July 30, 2024 – A call has been made by United Nations (UN) for “concerted global” efforts to end female genital mutilation (FGM), and so-called “vacation cutting” by families in the West.

The UN said transnational FGM is continuing despite many countries having stepped up efforts to eradicate the practice, and families, particularly in Europe and North America, take their daughters to their countries and communities of origin to undergo the inhumane ritual during school holidays.

“Female genital mutilation is part of a continuum of gender-based violence and has no place in a human rights-respecting universe,” UN rights chief Volker Turk said in arecent statement.

Though most countries in Africa have criminalised the practice, the report said some countries were serving as “transnational FGM hubs”, while in some cases, the cutters move across borders to carry out the procedure.

The UN children’s agency UNICEF defines FGM as “the partial or total removal of the female external genitalia or other injury to the female genital organs for non-medical reasons”.

Mr. Turk, in urging countries to addresses the root causes and the consequences of FGM, said, it can be done by harmonising legal and policy frameworks and enforcing them. 

“It must be eliminated in all its forms, and the gender stereotypes and patriarchal norms that anchor and perpetuate it uprooted,” he said.

The UN’s sexual and reproductive health agency stated that more than 200 million girls and women alive today have undergone FGM. “If the practice continues at the current pace, an estimated 68 million girls will undergo FGM between 2015 and 2030,” organisation said. 

FGM involves cutting or removing some or all of the external female genitalia.
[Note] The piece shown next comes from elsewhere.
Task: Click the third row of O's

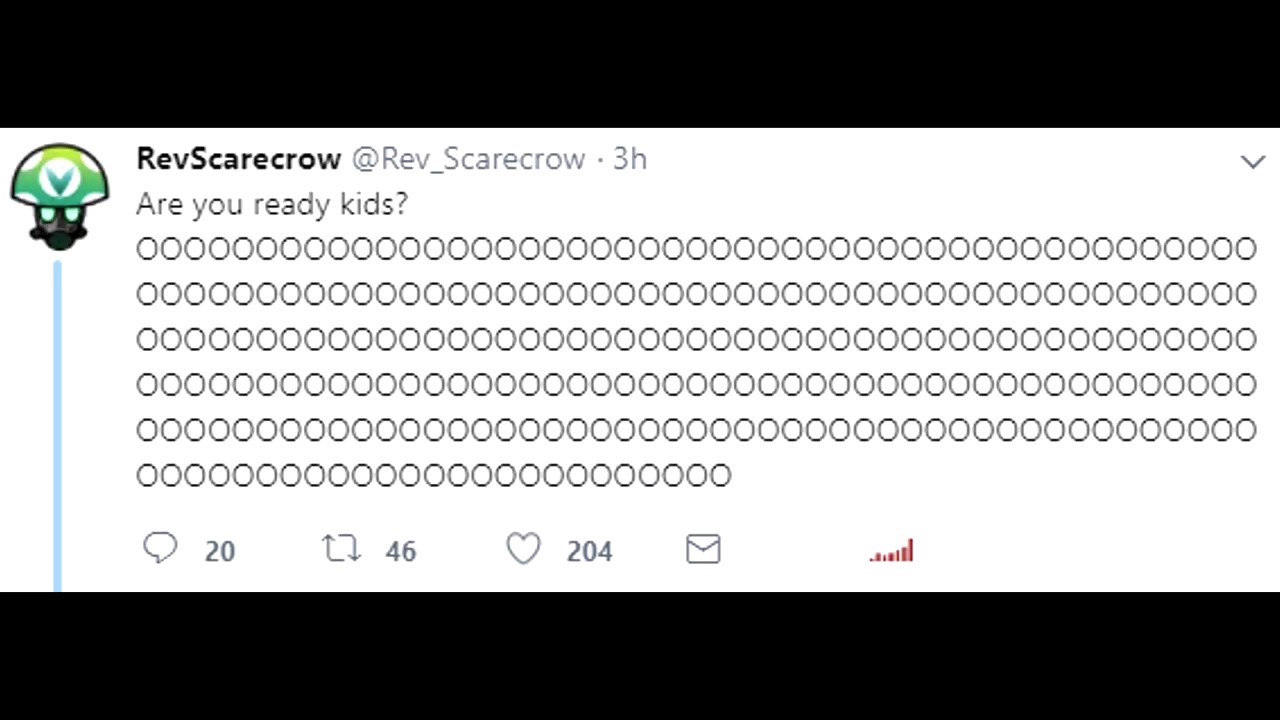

It is mostly carried out on infants and young girls, it can inflict severe immediate and long-term physical and psychological damage, including infection, later childbearing complications, and post-traumatic stress disorder.

“Supporting survivors of FGM remains as urgent as ever.  Many suffer from long-term physical and psychological harm that can result from the procedure, and need comprehensive medical and psychological care to heal from the scars inflicted by this harmful practice,” the UN said.